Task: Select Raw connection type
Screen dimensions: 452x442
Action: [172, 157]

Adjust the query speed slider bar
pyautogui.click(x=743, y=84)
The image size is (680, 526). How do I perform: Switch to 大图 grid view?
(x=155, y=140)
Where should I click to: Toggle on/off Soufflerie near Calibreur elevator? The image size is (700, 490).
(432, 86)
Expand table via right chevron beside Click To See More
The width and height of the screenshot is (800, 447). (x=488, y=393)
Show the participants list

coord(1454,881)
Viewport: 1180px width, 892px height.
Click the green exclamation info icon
* * *
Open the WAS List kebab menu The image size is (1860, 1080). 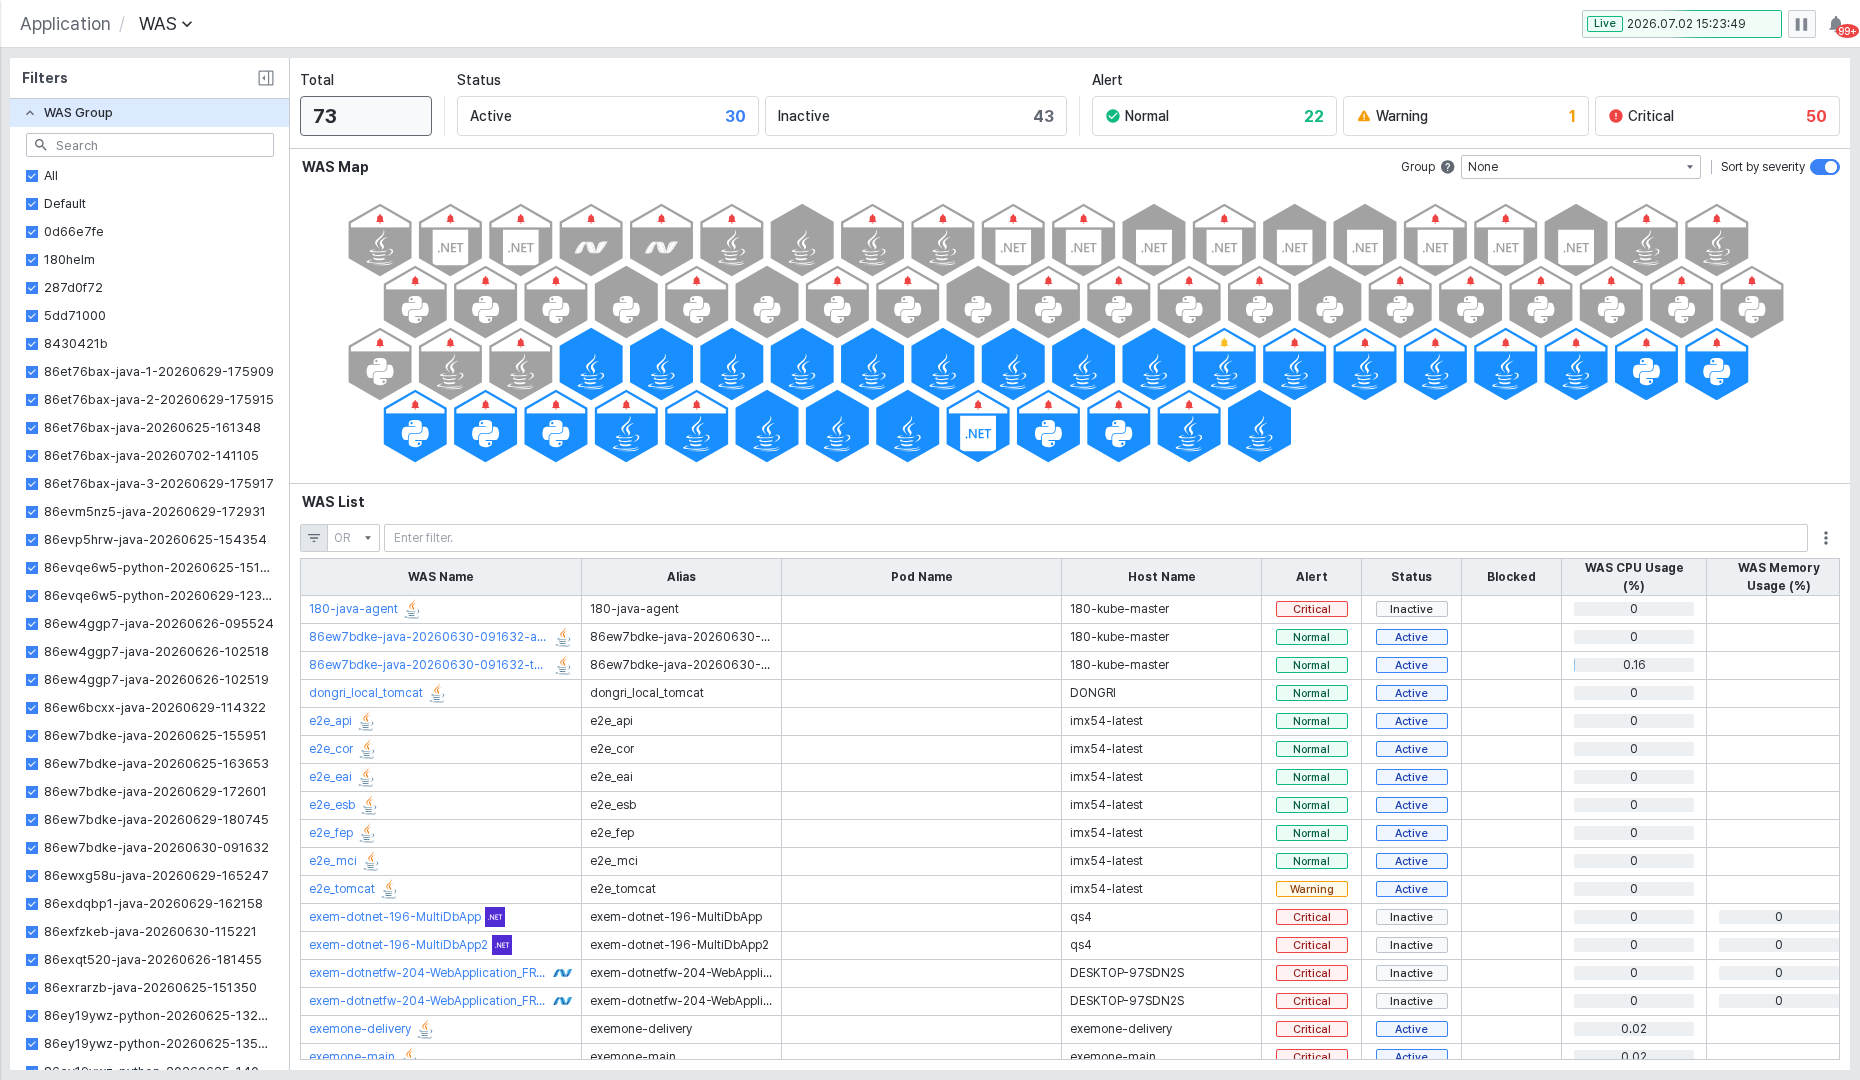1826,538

* [Problem to work on]:
Please give back exactly the lines of this listing beginning at the line with "Task: Select Raw connection type" and ending with the line with "Click the green exclamation info icon", both included, and nothing else.

* [Task result]:
Task: Select Raw connection type
Screen dimensions: 452x442
Action: [172, 157]

Adjust the query speed slider bar
pyautogui.click(x=743, y=84)
The image size is (680, 526). How do I perform: Switch to 大图 grid view?
(x=155, y=140)
Where should I click to: Toggle on/off Soufflerie near Calibreur elevator? The image size is (700, 490).
(432, 86)
Expand table via right chevron beside Click To See More
The width and height of the screenshot is (800, 447). (x=488, y=393)
Show the participants list

coord(1454,881)
Viewport: 1180px width, 892px height.
Click the green exclamation info icon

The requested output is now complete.